What is being asked
Format the data below as a numbered list, dropping any blank lines and leaving out the pictures.

[Item-finding data]
★ ★ ★
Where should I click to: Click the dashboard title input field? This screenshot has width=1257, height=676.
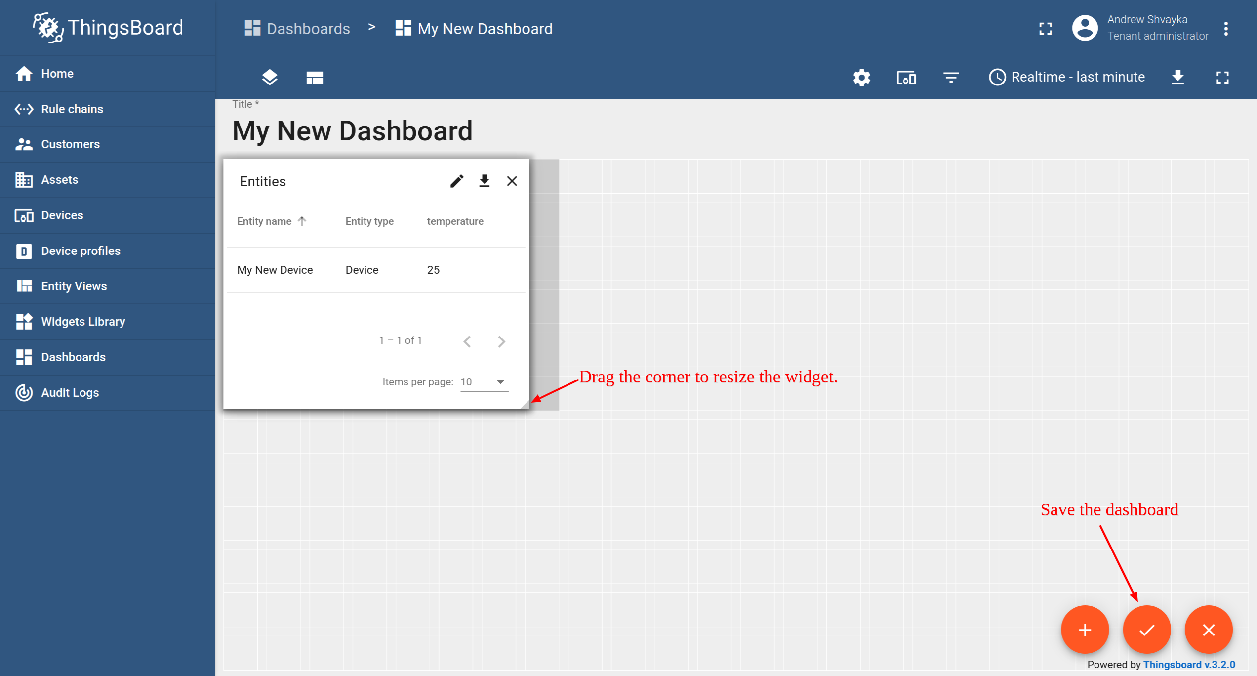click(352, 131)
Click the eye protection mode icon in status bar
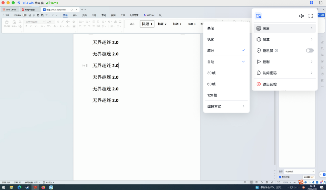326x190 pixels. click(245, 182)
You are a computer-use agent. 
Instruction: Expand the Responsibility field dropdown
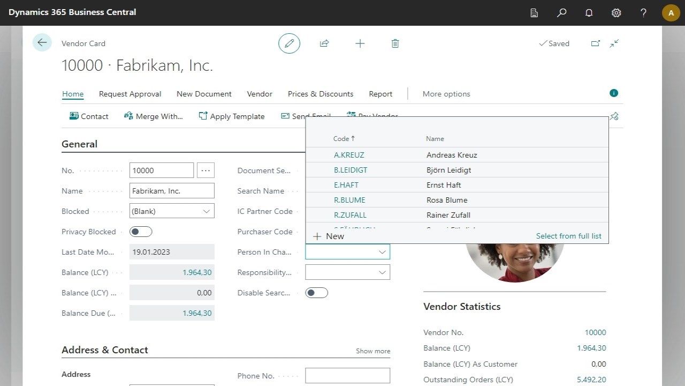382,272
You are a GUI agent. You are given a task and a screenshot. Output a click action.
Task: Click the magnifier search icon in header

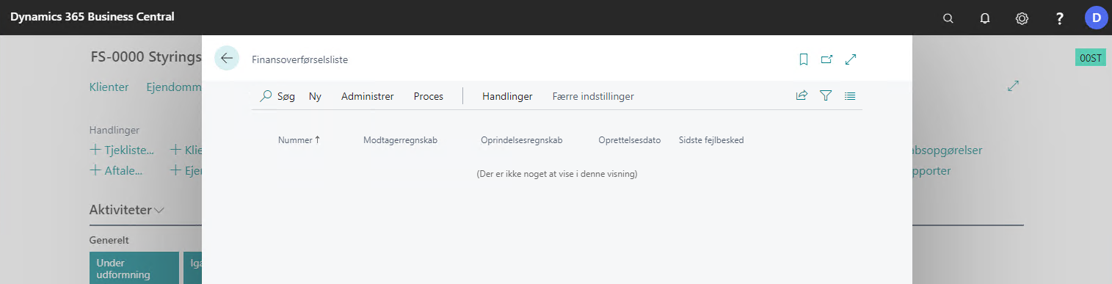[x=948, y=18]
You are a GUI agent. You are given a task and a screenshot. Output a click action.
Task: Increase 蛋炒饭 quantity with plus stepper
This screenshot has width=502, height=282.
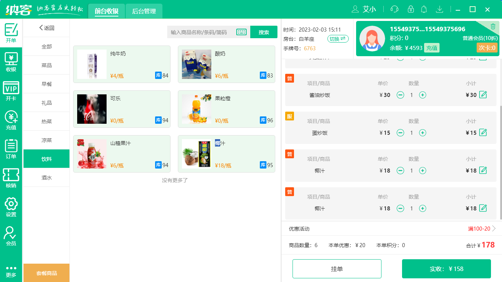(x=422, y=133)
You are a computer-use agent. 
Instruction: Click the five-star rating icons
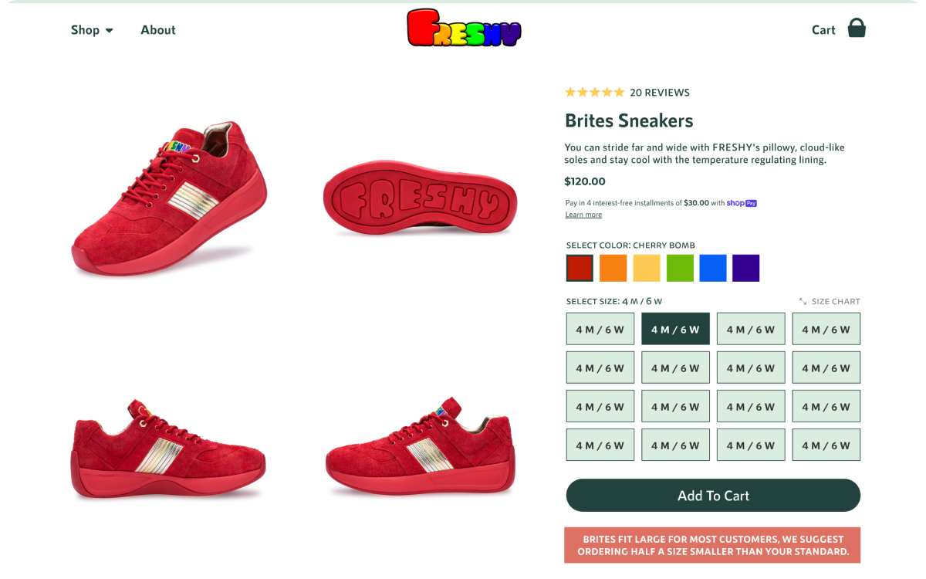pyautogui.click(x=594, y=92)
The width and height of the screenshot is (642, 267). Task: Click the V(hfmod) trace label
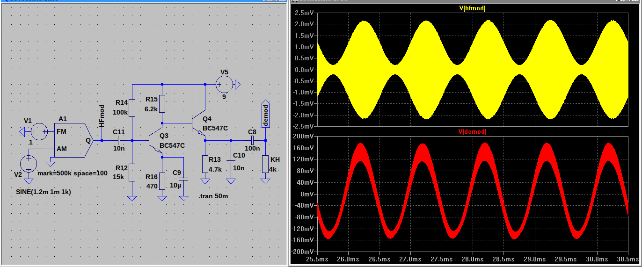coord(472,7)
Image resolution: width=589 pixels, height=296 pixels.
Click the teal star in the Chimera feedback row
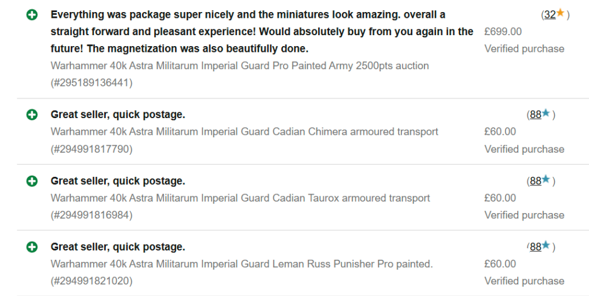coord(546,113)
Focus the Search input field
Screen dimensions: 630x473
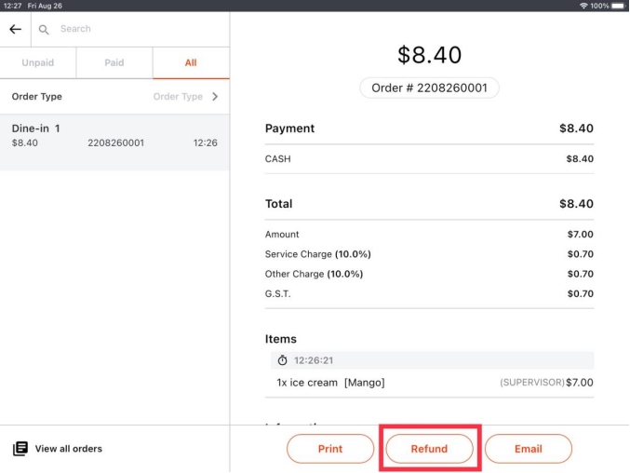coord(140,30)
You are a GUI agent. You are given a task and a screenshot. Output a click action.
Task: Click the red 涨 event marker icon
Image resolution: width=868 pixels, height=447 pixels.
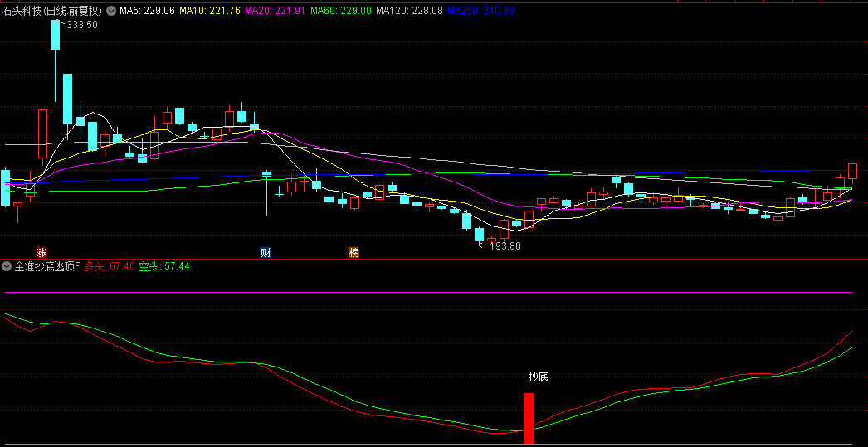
★ ★ ★
Answer in full
1. Where should I click to: Click the dashboard title input field? This screenshot has width=1257, height=676.
2. click(352, 131)
3. Click the eye protection mode icon in status bar
4. 326x190 pixels. click(245, 182)
5. You are a computer-use agent. 
6. Instruction: Expand the Responsibility field dropdown
7. 382,272
8. You are a GUI agent. You are given a task and a screenshot. Output a click action.
9. Task: Click the magnifier search icon in header
10. [x=948, y=18]
11. You are a GUI agent. You are given a task and a screenshot. Output a click action.
12. Task: Increase 蛋炒饭 quantity with plus stepper
13. This screenshot has width=502, height=282.
14. (x=422, y=133)
15. You are a computer-use agent. 
16. Instruction: Click the five-star rating icons
17. pyautogui.click(x=594, y=92)
18. The width and height of the screenshot is (642, 267). Task: Click the V(hfmod) trace label
19. coord(472,7)
20. Image resolution: width=589 pixels, height=296 pixels.
21. Click the teal star in the Chimera feedback row
22. coord(546,113)
23. Focus the Search input field
24. Screen dimensions: 630x473
25. coord(140,30)
26. You are a GUI agent. You are given a task and a screenshot. Output a click action.
27. Task: Click the red 涨 event marker icon
28. Image resolution: width=868 pixels, height=447 pixels.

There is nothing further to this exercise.